Thursday, August 09, 2012

August 9, 2012--Libor

Glued to CNBC in the fall of 2008 so I could watch the collapse of the stock market in real time and the vicissitudes of my own portfolio, I kept hearing about Libor.

Libor this, Libor that.

The Libor Rate seemed to be very important to investment professionals. Apparently more so than the Dow Jones Average, which was the focus of my untutored attention.

For reasons inexplicable to me, the Dow since then has substantially recovered and I had not been hearing about the Libor until a month ago when it was again in the headlines. Headlines of the sort that have become familiar about banks rigging the system so they can make unearthly profits at the expense of the rest of us and, more and more evident, at the expense of each other.

The Libor is called the "Emperor of Rates" by those on the white glove side of banking because (1) it is established by a bushel of classy English banks where bankers still wear bowlers and carry umbrellas even on sunny days; and (2) it is of and for the banks themselves and only indirectly effects proletarian investors.

Ah, but it seems that that indirect effect is where there is money to be made and mischief can come to rule.

After a little research I now know that Libor Rates are calculated daily by a group of England's leading banks and they determine how much interest a bank itself would have to pay if it obtained a loan from another bank. Heady stuff.

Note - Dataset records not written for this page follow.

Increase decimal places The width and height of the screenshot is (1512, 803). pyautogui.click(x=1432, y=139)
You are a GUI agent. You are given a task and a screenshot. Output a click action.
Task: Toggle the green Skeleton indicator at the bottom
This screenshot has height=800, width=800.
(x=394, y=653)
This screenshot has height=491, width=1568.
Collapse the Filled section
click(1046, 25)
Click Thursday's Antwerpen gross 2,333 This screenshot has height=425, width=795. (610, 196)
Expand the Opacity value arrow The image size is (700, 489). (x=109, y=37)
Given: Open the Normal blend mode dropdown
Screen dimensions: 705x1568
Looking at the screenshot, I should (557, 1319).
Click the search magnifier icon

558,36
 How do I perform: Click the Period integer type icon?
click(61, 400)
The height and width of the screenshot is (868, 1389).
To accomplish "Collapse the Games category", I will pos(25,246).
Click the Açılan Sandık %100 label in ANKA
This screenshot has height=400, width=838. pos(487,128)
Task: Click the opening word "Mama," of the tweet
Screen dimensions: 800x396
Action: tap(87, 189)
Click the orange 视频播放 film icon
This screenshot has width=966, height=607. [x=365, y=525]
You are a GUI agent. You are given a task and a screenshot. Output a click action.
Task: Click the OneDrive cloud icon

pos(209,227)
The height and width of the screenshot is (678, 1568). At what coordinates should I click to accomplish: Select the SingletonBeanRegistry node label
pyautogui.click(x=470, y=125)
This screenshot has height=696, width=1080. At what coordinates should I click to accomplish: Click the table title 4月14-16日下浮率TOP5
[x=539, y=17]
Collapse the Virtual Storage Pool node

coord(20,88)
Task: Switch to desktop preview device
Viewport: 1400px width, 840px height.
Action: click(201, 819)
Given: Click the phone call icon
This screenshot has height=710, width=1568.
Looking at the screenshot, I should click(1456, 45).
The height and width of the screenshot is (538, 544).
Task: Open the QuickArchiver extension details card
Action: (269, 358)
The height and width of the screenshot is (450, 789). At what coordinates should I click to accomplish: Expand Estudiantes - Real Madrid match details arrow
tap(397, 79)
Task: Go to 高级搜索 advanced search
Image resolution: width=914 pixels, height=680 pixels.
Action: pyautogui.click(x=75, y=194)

The rates are calculated for ten different currencies and 15 borrowing periods, ranging from overnight to one year and are published every day at 11:30 am, London time. Many financial institutions, mortgage lenders, and credit card companies peg their own rates to them. For example, at least $350 trillion in derivatives and other financial products are tied to the Libor.

So, if these banks were to rig the Libor and not tell anyone else in the financial community, it would allow these banks to increase their profits through a version of insider trading.

This is exactly what they did and thus the blazing headlines.

Unlike other recent bank scandals, however, where the banks banded together when under investigatory scrutiny so as not to go down one-by-one in too-small-to-be-rescued fashion and to insure that in the future they would be able to engage in unregulated hanky panky, they presented a united front to their protectors in Congress, this time they are turning against one another.

They are racing to be the first to get to government banking officials so they can cut deals by turning in those with whom they colluded.

The Swiss bank UBS has voluntarily shared thousands of e-mails, instant messages, and other information confessing how it had conspired with traders at Deutsche Bank, HSBC (my bank!), and Royal Bank of Scotland to manipulate key interest rates.

Why might they be doing this now--voluntarily turning over usually closely-guarded records and blowing the whistle on their colleagues? Likely because some of the investigations are reaching high up into the executive suites and there are possible criminal charges looming. Fear of spending decades in jail with less-washed felons is strong motivation for these bankers to try to cop a plea while turning in their former associates.

And while investigators are at it, two days ago the New York Times reported that another esteemed British bank, Standard Chartered, for decades has been laundering hundreds of billions of dollars for the Iranian government. Perhaps as much as $250 billion. They did it via their New York branch in ways, it is asserted, to leave "the U.S. financial system vulnerable to terrorists and corrupt regimes."

These days such is the state of global banking and the free market.